Security fixes are applied on a best-effort basis to the active branch of this repository. In practice, contributors should assume:

• master or the default branch: supported
• historical snapshots and stale local forks: unsupported

Please do not open a public GitHub issue for security-sensitive vulnerabilities.

Instead:

1. Send a private report to the project maintainer through the contact path documented in the repository settings or maintainer profile.
2. Include a clear description of the issue, affected files or commands, impact, and reproduction steps.
3. If possible, include a minimal proof of concept that avoids exposing secrets or harming systems.

Useful report contents:

• affected version or commit
• environment details
• exact command or API path
• expected behavior
• actual behavior
• impact assessment
• mitigation ideas, if known

Best-effort targets:

• Initial acknowledgement: within 5 business days
• Triage decision: within 10 business days
• Remediation timeline: depends on severity and maintainer availability

These targets are goals, not guarantees.

Please allow reasonable time for triage and remediation before public disclosure.
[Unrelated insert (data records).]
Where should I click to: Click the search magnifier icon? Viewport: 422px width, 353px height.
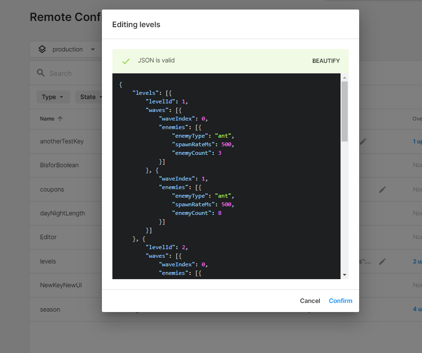pos(40,73)
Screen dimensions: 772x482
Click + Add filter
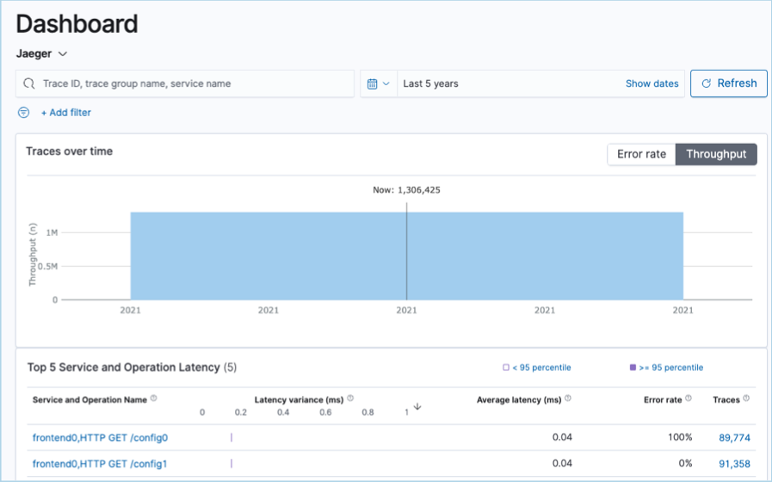pyautogui.click(x=65, y=113)
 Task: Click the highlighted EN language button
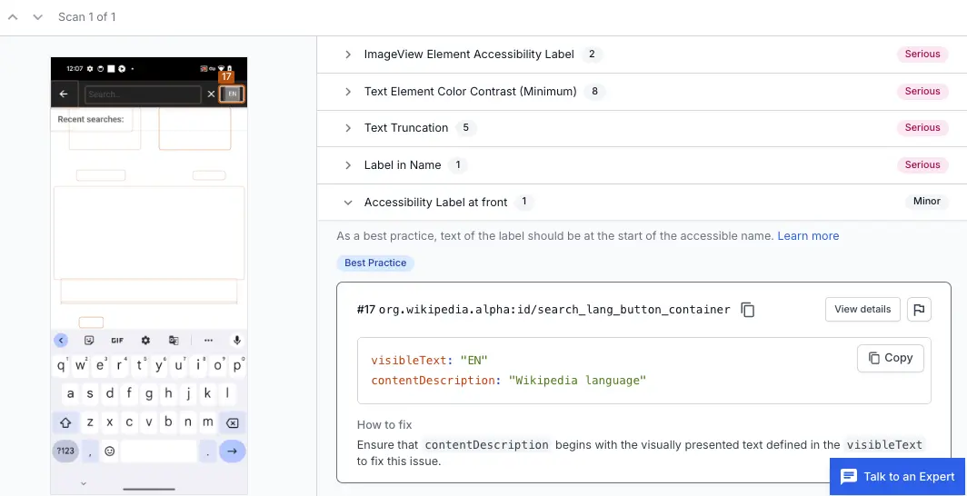point(232,94)
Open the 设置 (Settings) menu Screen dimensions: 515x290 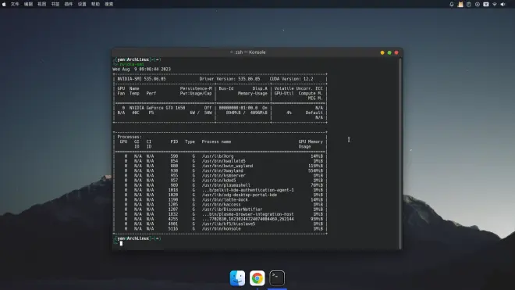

Once a fix is available, maintainers may:

• merge a patch
• publish a changelog note
• add migration or upgrade guidance
• request coordinated disclosure timing

Potentially sensitive areas in this repository include:

• CLI argument handling
• local file and shell integration
• hook execution paths
• agent integration scripts
• database access and migration logic
• web and MCP transport surfaces

For ordinary defects, installation issues, documentation problems, and feature requests, use the standard support and issue-reporting paths described in SUPPORT.md.